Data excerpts
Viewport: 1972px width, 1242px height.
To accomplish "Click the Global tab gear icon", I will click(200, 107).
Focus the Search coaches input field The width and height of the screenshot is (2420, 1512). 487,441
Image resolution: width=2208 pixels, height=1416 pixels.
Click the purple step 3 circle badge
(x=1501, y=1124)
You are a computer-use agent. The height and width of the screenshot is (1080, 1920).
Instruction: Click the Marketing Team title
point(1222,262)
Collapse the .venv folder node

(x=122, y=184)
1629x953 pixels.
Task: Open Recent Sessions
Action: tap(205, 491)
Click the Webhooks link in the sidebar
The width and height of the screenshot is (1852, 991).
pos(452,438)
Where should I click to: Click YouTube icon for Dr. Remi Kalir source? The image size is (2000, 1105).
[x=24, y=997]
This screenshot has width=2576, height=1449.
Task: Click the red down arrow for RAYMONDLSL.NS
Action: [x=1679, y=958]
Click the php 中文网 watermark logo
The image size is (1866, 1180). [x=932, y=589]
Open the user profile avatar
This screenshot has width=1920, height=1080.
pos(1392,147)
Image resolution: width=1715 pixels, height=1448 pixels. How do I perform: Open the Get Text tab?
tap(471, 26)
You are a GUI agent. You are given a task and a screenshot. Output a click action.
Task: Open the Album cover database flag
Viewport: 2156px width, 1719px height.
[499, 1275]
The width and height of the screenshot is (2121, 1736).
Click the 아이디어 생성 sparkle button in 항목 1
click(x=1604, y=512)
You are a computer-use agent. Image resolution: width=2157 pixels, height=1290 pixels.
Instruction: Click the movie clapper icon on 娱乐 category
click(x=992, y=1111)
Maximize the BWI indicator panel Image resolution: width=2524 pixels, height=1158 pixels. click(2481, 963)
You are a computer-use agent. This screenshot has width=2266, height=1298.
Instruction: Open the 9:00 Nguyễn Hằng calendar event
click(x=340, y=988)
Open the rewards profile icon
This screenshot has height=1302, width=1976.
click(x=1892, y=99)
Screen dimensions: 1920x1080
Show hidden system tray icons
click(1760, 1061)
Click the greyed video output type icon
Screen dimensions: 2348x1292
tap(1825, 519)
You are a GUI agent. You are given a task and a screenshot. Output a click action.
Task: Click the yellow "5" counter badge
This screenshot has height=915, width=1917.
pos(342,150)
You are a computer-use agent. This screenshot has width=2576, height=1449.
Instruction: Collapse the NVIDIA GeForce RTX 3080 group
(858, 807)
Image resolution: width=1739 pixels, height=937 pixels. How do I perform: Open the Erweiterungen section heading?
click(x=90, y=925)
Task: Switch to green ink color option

Instructions for the task
Filter these records, keeping every line where the word "computer" occurs.

Response area
You are a computer-use agent. The height and width of the screenshot is (1080, 1920).
You are a computer-use agent. Image resolution: width=2157 pixels, height=1290 pixels.
You are a computer-use agent. This screenshot has width=2266, height=1298.
You are a computer-use agent. This screenshot has width=2576, height=1449.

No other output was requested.